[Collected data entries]
= = = =

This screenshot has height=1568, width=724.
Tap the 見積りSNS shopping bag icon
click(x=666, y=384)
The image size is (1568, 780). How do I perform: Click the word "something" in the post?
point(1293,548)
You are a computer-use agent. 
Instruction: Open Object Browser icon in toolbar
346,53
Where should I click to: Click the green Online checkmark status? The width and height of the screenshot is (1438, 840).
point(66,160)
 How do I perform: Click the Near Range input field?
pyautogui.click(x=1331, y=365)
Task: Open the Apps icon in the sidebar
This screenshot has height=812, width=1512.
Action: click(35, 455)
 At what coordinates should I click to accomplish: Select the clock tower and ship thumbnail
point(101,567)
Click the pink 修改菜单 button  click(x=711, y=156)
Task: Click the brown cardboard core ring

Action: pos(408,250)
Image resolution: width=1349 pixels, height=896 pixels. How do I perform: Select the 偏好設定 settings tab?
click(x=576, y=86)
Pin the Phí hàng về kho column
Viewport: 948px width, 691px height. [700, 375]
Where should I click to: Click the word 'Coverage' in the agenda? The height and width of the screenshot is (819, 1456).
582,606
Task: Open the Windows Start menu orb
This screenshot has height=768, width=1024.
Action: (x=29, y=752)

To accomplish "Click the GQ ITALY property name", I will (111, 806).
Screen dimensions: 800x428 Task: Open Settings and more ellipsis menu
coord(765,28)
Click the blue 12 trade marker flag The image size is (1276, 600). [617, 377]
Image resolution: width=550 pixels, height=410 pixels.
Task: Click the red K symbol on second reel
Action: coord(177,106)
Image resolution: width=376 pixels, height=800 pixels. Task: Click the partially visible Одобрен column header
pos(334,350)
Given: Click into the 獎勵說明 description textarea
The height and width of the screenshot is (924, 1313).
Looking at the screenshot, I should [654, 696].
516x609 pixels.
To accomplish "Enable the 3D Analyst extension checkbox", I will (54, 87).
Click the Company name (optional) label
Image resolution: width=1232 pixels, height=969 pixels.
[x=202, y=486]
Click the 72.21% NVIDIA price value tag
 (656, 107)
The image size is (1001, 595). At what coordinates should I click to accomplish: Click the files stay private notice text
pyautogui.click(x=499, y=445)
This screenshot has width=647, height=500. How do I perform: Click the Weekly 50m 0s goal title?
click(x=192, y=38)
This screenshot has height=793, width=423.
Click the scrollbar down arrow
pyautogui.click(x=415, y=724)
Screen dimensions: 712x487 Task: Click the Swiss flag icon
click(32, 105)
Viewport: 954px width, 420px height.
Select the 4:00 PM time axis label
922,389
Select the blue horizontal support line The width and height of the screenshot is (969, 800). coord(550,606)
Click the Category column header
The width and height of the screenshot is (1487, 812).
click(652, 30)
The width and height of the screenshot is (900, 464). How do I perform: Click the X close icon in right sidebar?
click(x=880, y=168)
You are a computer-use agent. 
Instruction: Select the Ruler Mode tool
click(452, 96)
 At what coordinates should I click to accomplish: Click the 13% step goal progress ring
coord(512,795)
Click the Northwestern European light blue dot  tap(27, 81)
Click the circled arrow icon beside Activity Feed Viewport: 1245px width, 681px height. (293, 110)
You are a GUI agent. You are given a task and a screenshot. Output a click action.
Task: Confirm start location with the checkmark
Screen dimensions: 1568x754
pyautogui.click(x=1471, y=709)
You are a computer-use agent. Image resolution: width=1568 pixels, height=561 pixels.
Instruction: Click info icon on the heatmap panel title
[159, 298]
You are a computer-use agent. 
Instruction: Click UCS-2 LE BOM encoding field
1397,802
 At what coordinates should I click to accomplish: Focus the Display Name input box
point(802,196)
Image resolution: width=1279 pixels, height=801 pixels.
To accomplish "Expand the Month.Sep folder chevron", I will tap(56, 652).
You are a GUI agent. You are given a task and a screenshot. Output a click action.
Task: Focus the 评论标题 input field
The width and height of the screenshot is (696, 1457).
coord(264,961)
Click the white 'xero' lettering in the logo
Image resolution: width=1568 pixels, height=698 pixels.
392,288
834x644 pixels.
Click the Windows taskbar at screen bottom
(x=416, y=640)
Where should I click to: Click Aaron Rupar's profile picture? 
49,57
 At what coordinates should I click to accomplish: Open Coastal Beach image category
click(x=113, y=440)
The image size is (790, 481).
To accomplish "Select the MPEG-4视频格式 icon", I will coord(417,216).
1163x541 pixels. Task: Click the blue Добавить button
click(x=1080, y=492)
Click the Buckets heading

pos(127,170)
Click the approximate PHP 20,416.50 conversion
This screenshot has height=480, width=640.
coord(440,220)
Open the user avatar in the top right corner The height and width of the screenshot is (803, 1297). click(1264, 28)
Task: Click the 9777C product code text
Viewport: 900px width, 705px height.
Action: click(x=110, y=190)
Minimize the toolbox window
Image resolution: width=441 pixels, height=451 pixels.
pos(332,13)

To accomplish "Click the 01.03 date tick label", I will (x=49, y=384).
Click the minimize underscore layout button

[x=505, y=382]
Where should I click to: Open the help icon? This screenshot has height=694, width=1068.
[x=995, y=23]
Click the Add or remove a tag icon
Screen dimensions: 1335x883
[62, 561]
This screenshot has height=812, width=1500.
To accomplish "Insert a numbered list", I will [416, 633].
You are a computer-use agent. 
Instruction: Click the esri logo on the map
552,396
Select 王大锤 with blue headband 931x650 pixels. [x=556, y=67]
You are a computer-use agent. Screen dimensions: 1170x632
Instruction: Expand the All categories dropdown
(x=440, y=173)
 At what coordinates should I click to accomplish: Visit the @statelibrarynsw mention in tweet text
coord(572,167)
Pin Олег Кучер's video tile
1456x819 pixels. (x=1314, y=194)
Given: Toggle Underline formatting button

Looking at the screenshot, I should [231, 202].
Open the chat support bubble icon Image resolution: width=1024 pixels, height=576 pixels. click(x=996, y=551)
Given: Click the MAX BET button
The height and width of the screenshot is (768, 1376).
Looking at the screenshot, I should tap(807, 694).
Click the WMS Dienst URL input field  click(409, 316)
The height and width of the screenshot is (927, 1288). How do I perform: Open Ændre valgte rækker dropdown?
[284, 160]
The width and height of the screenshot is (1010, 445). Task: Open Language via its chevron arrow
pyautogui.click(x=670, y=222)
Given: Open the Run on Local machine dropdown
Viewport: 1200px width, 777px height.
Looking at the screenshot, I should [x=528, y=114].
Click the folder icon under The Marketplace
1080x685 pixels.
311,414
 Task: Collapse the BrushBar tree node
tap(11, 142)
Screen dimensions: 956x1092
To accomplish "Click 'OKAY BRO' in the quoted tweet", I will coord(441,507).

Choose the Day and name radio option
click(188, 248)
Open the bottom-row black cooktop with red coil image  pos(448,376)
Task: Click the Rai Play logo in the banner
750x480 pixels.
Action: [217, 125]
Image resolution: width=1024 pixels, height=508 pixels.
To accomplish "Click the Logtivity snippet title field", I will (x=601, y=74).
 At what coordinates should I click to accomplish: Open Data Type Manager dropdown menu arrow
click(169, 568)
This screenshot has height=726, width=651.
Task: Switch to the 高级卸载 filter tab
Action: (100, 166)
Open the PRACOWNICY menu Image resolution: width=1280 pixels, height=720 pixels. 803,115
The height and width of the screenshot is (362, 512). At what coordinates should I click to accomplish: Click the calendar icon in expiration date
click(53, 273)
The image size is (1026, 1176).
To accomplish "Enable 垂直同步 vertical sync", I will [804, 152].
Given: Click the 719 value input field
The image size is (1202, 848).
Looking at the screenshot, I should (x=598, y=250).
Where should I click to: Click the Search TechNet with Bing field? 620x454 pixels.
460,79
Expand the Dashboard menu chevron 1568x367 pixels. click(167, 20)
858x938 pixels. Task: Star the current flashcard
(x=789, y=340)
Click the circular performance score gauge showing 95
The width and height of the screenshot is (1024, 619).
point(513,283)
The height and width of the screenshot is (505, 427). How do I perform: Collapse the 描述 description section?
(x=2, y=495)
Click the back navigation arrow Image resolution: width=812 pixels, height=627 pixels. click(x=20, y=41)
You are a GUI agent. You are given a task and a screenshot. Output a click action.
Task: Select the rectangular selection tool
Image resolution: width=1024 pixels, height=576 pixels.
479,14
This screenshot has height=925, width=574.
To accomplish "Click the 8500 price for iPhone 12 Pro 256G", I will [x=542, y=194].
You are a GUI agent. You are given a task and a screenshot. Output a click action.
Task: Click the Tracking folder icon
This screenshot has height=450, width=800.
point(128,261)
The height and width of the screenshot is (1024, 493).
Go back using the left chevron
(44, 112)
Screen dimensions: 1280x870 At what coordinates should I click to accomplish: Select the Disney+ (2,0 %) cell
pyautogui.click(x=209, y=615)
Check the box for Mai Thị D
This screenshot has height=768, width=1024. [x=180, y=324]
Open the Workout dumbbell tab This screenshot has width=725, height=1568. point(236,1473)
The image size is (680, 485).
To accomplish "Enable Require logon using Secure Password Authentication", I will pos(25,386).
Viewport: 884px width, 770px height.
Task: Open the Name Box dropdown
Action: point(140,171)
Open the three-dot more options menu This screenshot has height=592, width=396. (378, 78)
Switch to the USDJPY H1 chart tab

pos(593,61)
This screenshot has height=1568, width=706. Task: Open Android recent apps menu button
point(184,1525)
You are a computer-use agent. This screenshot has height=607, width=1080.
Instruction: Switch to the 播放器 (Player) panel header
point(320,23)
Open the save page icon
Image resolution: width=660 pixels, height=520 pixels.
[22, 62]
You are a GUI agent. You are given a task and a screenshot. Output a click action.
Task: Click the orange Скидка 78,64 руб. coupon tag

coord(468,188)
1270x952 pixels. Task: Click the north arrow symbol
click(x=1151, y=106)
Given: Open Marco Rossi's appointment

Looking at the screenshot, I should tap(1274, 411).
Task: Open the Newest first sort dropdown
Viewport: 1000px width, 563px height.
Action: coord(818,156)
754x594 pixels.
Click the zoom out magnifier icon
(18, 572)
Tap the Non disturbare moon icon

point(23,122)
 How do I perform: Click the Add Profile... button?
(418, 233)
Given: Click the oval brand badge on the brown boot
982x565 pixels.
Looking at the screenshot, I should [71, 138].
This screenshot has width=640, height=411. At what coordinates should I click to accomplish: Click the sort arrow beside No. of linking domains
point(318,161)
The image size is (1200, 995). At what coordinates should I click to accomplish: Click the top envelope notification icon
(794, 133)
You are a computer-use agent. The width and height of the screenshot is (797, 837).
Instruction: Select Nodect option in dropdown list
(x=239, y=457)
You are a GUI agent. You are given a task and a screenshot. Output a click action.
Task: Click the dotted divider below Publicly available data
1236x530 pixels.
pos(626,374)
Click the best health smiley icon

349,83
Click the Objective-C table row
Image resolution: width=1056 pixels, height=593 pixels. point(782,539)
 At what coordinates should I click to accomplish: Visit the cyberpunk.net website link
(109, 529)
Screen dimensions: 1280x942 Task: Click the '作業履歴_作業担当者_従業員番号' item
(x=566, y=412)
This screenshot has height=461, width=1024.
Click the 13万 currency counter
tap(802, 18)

= = = =

Copy, from the lines above, each one that holds "folder".

To accomplish "Expand the Month.Sep folder chevron", I will tap(56, 652).
Click the folder icon under The Marketplace
Task: Click the Tracking folder icon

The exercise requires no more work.